A quick insight from the overall yield, I may stand a higher chance to be able to see significant difference in my later statistical analysis base on how far apart the minimum and maximum are from each other, as well as the data may be normally distributed base on how close are the median and mean to each other. These are just current assumptions, all will be tested during statistical analysis.

6 EXPLORATORY DATA ANALYSIS (EDA)

6.1 Desplot of Latin Square Design

It will be interesting to plot out the typical layout of a Latin Square design. Please note it is a simulation by the software and not represent the true design from the experiment of this dataset by William Bridges 1989. Plot dimensions are not given.

There are 2 locations and 4 genotypes (or varieties) of cucumber in the dataset. A Latin Square layout would be like:

desplot(data = cucum,
        form = yield ~ row*column | location,
        text = genotype,
        cex = 1,
        strip.cex = 1,
        col.regions = "white",
        col.text = "orange",
        main = "Figure 1: Cucumber - Multi-Environment Latin Square Design",
        out2 = genotype, 
        out2.gpar = list(col = "grey", lwd = 0.5, lty = 2)
        )

Insights:

  • Each genotype are repeated 4 times in a location.
  • In each location, each genotype are randomised in a Latin Square design way, which is row and column do not have repeated genotype.
  • Both locations have the same layout and randomisation.
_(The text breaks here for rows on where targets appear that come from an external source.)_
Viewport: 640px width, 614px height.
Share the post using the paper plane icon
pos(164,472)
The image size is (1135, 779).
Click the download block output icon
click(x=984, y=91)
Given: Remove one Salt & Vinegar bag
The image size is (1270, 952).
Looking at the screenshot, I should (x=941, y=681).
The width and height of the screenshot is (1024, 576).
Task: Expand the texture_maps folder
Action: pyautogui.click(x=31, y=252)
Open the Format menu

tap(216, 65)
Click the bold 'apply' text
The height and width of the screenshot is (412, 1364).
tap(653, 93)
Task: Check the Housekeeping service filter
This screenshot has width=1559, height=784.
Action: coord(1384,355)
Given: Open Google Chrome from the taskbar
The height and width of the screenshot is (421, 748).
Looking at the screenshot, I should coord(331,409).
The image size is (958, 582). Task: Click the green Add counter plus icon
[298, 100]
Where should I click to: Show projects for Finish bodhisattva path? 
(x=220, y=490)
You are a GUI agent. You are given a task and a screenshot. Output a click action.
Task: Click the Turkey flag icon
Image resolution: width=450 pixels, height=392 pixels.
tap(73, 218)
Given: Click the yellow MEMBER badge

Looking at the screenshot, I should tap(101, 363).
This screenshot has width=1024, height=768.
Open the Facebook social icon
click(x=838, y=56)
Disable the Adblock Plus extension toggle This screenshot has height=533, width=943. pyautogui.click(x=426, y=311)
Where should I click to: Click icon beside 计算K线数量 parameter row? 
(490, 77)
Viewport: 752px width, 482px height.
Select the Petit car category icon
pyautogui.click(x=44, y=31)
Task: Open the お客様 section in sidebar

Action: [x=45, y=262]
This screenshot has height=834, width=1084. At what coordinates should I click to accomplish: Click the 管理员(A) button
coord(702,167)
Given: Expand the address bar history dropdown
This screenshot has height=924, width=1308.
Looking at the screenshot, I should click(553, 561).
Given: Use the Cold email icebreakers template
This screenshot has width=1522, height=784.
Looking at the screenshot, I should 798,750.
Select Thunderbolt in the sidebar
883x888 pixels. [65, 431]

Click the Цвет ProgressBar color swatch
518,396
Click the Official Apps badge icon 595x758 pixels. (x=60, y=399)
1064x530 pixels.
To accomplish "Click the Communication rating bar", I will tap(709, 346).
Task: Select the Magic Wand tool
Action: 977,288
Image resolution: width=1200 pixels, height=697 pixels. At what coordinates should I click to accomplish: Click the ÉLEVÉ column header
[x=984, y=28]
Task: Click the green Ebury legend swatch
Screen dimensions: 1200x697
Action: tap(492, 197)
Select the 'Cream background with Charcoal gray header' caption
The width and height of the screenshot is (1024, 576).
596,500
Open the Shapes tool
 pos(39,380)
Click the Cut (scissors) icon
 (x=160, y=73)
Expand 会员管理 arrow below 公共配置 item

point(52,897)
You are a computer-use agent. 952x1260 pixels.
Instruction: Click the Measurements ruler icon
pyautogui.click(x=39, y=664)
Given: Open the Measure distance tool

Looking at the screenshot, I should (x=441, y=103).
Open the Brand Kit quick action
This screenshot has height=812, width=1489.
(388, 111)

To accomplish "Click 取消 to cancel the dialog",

Following desplot shows that 4 plots located in the bottom-left section of Clemson Latin Square is not favor for plant growth.

desplot(data = cucum,
        form = yield ~ row * column | location,
        text = yield,
        cex = 1,
        strip.cex = 1,
        show.key = F,
        main = "Figure 2: Cucumber - Multi-Environment Latin Square Design")

Insights:

  • The numbers in each of the Latin Square plot is the actual real cucumber yield (weight in a certain unit, not given) from the dataset.
  • 4 plots in the bottom-left corner of Clemson are all red indicating the lowest yield, whereas the bottom-left corner of Tifton have better yield, despite both location have the exact same layout and genotype allocated to their bottom-left plots.
  • The 4 plots in the bottom-left corner of Clemson are cucumber from 3 genotypes
    • Sprint (Sp) for 15 and 20
    • Guardian (Gr) for 13
    • Poinsett (Pn) for 11
  • Apart from the bottom left corner of Clemson, I can see that different color plots are randomly appear in both locations without a trend. It implies that the different in yield is likely to be the an effect of genotype, and the bottom left corner may somehow affect this conclusion to an certain extent during statistical analysis.
  • The low yield in the bottom left corner of Clemson is very likely due to uncontrollable or unnoticeable environment factor. It again highlights the benefit of Latin Square Design, the bottom left corner of Clemson affects 3 out of 4 of the genotype treatments, instead of affecting one particular treatment, and generating biased data.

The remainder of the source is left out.